Click the Analyses tab
In the Analysis tab, data are represented as circles, termed data nodes. One data node, mRNA, should be visible in the Analysis tab (Figure 1).
Click the mRNA node
Clicking a data node brings up the context-sensitive task menu with tasks that can be performed on the data node (Figure 2).
Pre-alignment QA/QC assesses the quality of the unaligned reads and will help us determine whether trimming or filtering is necessary.
Click Pre-alignment QA/QC in the QA/QC section of the task menu
Click Finish to run the task with default settings
Running a task creates a task node, e.g. the blue rectangle labeled Pre-alignment QA/QC (Figure 3), which contains details on the task and a report.. While tasks have been queued or are in progress they have a lighter color. Any output nodes that the task will generate are also displayed in a lighter color until the task completes. Once the task begins running, a progress bar is displayed on the task node.

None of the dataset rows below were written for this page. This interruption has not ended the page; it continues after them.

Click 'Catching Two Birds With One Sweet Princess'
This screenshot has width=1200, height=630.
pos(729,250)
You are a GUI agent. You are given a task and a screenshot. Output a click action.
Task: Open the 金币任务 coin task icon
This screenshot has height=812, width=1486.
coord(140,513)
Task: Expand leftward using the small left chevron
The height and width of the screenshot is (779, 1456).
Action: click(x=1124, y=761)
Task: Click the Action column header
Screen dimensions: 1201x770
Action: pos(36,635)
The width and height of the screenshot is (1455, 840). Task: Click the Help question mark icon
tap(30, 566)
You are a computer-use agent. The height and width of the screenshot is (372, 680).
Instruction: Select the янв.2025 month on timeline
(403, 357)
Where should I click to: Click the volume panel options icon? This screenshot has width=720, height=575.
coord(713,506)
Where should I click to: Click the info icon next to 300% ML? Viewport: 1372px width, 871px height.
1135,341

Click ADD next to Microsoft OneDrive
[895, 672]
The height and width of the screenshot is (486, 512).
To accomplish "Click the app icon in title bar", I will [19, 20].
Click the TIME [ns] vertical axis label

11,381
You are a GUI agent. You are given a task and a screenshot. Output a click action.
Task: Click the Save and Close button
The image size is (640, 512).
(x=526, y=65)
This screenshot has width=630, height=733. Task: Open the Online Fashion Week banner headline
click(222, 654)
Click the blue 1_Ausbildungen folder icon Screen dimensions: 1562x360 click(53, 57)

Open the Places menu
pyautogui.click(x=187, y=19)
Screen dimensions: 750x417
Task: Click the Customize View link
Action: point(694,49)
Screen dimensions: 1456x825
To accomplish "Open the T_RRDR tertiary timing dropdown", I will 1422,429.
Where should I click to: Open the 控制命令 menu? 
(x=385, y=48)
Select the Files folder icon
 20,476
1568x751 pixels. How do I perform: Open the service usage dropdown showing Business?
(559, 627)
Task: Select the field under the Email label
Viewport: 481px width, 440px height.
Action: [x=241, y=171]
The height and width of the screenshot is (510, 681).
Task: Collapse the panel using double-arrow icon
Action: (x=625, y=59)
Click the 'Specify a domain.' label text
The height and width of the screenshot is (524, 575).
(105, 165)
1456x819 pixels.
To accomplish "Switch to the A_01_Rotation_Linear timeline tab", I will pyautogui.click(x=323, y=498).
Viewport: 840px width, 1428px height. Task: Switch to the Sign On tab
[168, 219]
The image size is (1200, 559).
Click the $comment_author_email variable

Click the Pre-alignment QA/QC node
The context-sensitive task menu (Figure 4) shows the option to view the Task report and the Task details. You can also access a task report by double-clicking on a task node.
Click Task report
Pre-aligment QA/QC provides information about the sequencing quality of unaligned reads (Figure 5). Both project level summaries and sample-level summaries are provided.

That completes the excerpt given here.